「宝物探しの2年間」翁 暁雪(カナダ・ピアソンカレッジ04−06)

大学を1ヶ月後に控えた私は、最近やっと落ち着いてピアソンの2年間を振り返られる。卒業したての頃は全てが涙で滲んでいたけれど、今はまるで雨上がりのピアソンのキャンパスのように思い出一つ一つがきらきら光っている。虹の様に色とりどりな大切な友達の笑顔を思い出すと、私まで微笑んでしまう。そのような時に「あー、UWC行ってよかったな〜」とつくづく思う。

UWCの1年目は自己再発見の年。日本でそれまで築いてきたものを、一から外国で始めなければならなった。 ピアソンで“世界について学んだ”というよりは、度々の挫折を通して“自分という人間について学んだ”と思う。夏に帰省した時に「よし、もう自分発見は終了。来年は外の世界を学ぶのだ」と決意しカナダに帰った。“後悔しないように全てのことに挑戦する”という目標どおり、大学入試・勉強と同時に色々な活動に参加した。UWCに行くまで一度も踊ったことはなかったけれど、ダンスに強く惹かれ一日4時間の練習をこなした時期もあった。目が回るほど忙しかったけれど、今までの人生で一番幸せな一年間だった。

UWCの2年間をどう過ごすかは人によって違う。初めから活躍し2年間フルスピードで駆け抜けていく人もいれば、ずっとゆっくりマイペースに過ごした友達もいた。私にとってはジャングルの中の宝物探しのようだった。平坦な道ではないけれど、友情と愛情と勇気があれば道に迷っても遠回りしても、きっと最後には自分なりの宝物探しを完成できる。そしてその宝物を卒業後の今夏にやっと見つけたのだ。

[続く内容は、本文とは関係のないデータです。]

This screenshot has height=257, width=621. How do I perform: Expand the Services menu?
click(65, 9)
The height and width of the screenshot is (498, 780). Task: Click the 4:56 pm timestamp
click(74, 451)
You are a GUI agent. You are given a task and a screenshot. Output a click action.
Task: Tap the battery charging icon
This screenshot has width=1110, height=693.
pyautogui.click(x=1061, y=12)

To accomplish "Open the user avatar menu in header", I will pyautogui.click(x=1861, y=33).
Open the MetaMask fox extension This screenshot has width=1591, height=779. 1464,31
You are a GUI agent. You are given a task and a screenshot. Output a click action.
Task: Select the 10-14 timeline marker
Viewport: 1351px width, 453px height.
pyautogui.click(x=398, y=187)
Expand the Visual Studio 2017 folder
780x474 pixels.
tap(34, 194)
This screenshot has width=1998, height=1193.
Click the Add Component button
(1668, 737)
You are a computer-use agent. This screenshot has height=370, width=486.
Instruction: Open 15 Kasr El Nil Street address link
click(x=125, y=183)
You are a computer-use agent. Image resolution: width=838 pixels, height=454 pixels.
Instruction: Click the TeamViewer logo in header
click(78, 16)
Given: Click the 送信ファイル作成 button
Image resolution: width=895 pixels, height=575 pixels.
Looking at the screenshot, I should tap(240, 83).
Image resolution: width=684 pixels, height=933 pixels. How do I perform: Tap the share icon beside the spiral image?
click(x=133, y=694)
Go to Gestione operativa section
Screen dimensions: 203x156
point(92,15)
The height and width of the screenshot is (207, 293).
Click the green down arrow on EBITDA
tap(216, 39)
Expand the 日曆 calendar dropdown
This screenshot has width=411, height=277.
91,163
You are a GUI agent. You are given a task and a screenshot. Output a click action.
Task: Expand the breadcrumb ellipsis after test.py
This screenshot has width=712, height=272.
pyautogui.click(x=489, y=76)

卒業記念のメッセージに私が一番憧れるダンサー、踊りがとても上手な友達がこう書いた。「しゅあのダンスしている姿は誰よりも輝いていて、あなたのように踊りたいと思いました。」そしてこの前ピアソンの親友がこうメールに綴った。「君は短い時間で人から憧れられるダンサーになった。そのダンスに捧げる情熱を持ってすれば、きっと不可能な夢だって何でも叶えられるよ。」この言葉に感動し、泣いてしまった。私は踊ることが大好きでも自分にいつも自信がなかった。人一倍練習をするけれどいつも他の人が上手に見えた。だからこそ誰かが私のダンスに気が付いてくれたと知った時、心を打たれた。親友のこの一言で大学・将来・目標とこれからの人生に自信が出た。私が探し出した宝物はきっとこの自信をくれる「熱い気持ち」だったのだと思う。

“同じ情熱を持ってすればいつかはきっと叶う”、そう信じて夢に向かって走る私は一生ピアソンを忘れられないだろう。そこで出会った人々、彼らと語り合って明けた夜、笑顔と涙に溢れた2年間は言葉では表現不可能だ。この1ページの感想もUWC体験のごくごく一部であり、本当のUWCとはぜひとも自分で経験するものである。